Great article and thank you for posting it.  I used a similar script, though somewhat simpler, script in the past to move non-clustered indexes for all tables to another file group and it was helpful, though it can take quite a while if there is a large amount of data to deal with.

Its worth pointing out that it can matter what type of media and how the hardware that the other destination file group is on is configured.  Different raid array constructions for instance can have different impacts on the performance and reliability of the file system which then impacts the databases sitting on them.  A while ago I did a brief writeup of the effects of using an SSD instead of a more traditional HDD on database performance, though there I used a user-grade SSD in my personal computer and the results can be slightly different on different types of enterprise SSDs.


Monday, March 18, 2013 - 8:56:32 AM - kjmackay Read The Tip

Thanks Aaron. Excellent post. 

FYI, I found a couple typo's in the code.
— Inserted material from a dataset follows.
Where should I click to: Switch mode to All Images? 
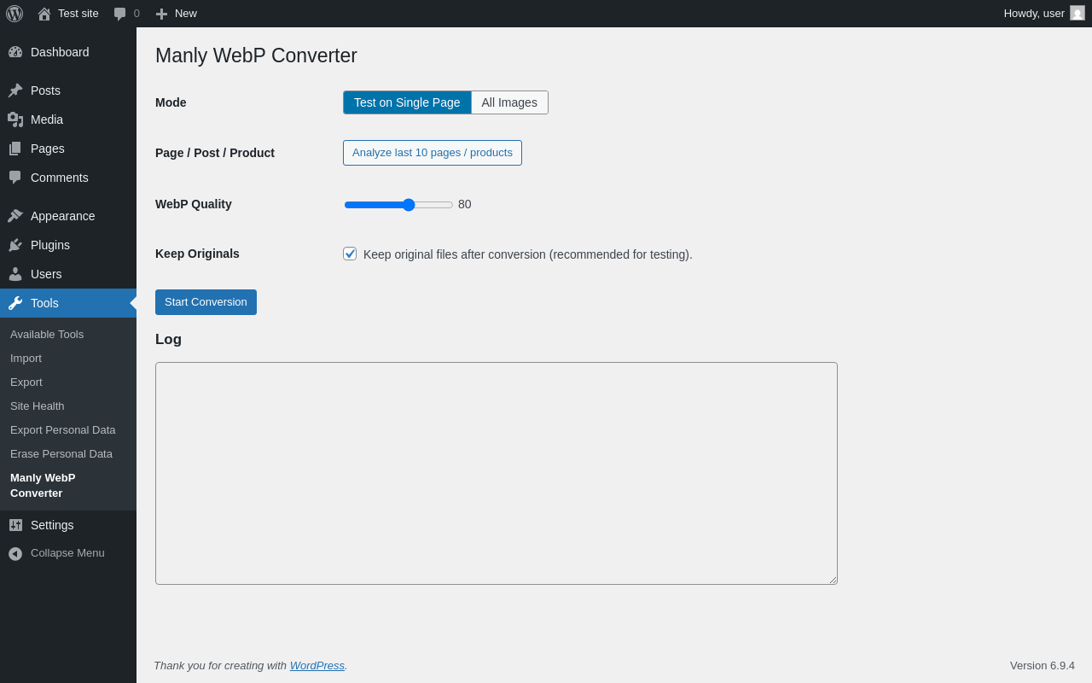[x=509, y=102]
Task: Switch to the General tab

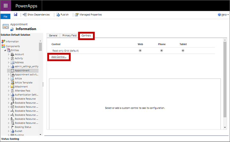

Just thought I would point them out to make it easier for the next person who wants to follow your post.

From the first code block:

ALTER VIEW dbo.Sample1_View => CREATE VIEW dbo.Sample1_View

From the second code block:

ORDER BY v.namem, i.index_id; => ORDER BY v.name, i.index_id;


 


Monday, March 18, 2013 - 9:20:26 AM - Jeremy Kadlec Read The Tip

kjmackay,

Thank you for the post.  We have updated the code.

Thank you,
Jeremy Kadlec
Community Co-Leader


Tuesday, March 19, 2013 - 6:11:30 PM - Noam Brezis Read The Tip

Hi Aaron,

 

I love your work, Great Post !

 

Just a small note:

The code that generates the "Create Index" should use ORDER BY ic.key_ordinal instead of ORDER BY ic.index_column_id:

http://social.msdn.microsoft.com/Forums/en-US/sqldatabaseengine/thread/8b86747a-d37a-4a51-b373-89cf4eaac02b/

 

Cheers,

Noam.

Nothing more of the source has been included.